Frederick James Jobson - Travels Abroad

Travels Abroad

After about twenty years -in May 1856, in conjunction with Dr. John Hannah - he was sent as one of the representatives of the British Wesleyan Conference, to the Methodist Episcopal Conference at Indianapolis in the USA. While there, he was awarded the honorary degree of D.D.

After his return to Britain, he was sent abroad, by the English Wesleyan Conference - this time to the Australian Wesleyan Conference at Sydney (January 1861), and was accompanied by his wife. During this visit his host was the Hon. Alexander McArthur. As a keen observer of the places through which this journey took him, he kept a travel diary. On his return to England in 1862, he published this account of his journey under the title, Australia, with Notes by the way of Egypt, Ceylon, Bombay, and the Holy Land.
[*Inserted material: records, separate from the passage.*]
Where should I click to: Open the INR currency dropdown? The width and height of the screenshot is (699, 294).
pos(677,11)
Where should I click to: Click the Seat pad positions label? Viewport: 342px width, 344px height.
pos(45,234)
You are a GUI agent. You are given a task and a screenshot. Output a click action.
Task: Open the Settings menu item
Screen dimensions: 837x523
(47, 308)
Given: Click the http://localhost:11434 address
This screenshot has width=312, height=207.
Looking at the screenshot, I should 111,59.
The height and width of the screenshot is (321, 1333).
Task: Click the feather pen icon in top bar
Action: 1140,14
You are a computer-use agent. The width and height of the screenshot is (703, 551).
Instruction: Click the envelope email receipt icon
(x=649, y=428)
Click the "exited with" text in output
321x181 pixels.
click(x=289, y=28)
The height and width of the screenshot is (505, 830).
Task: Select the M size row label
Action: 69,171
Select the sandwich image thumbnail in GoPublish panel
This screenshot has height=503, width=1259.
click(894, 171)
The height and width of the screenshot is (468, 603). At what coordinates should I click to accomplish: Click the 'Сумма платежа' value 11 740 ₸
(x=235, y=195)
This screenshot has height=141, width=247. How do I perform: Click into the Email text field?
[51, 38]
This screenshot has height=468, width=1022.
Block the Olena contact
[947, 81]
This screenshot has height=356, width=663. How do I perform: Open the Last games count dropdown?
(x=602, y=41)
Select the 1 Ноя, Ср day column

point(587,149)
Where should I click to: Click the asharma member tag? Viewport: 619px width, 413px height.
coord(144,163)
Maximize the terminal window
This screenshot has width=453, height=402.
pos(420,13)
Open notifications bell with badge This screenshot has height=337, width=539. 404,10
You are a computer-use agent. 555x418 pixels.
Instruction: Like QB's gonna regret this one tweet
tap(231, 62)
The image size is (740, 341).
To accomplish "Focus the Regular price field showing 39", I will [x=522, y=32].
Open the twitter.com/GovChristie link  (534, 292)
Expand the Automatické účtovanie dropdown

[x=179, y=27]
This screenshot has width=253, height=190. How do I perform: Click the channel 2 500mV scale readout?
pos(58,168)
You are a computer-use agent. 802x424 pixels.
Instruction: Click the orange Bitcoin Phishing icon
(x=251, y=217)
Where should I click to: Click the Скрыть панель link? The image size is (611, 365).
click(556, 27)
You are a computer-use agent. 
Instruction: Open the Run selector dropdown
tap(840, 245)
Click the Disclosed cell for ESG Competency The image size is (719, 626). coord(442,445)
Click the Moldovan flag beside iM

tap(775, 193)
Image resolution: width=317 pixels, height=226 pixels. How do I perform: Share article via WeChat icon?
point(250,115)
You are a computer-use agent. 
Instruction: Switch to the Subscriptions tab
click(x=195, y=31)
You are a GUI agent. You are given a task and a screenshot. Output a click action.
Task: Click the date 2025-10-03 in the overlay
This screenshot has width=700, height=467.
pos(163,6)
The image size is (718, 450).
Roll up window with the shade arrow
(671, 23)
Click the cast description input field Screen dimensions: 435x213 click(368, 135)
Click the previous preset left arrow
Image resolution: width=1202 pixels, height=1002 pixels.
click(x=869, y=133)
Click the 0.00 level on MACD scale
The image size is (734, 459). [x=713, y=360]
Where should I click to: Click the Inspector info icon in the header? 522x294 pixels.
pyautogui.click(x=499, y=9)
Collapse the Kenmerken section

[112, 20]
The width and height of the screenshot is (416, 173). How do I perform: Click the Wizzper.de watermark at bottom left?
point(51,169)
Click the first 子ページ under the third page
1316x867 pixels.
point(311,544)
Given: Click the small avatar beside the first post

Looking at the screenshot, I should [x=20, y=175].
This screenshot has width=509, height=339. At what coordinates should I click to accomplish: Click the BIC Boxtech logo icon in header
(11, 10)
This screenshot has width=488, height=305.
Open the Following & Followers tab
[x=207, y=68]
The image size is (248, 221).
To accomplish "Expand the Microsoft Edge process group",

In this he described how, on 18 February, he crossed the Harbour of the North Shore... to view from the highest elevation on that side of the water... turning our backs upon this vision of the wilderness... we had, perhaps the grandest panorama of Sydney that can be obtained from any point of view. His painting of this view became one of several topographical scenes he completed on his trip; a chromolithograph of this view was used with some variations in his book.

In 1866, the death at sea of friends he had met while in Australia - Rev. Daniel James Draper (1810–1866) and his wife - he led him to published an account of their lives and tragedy.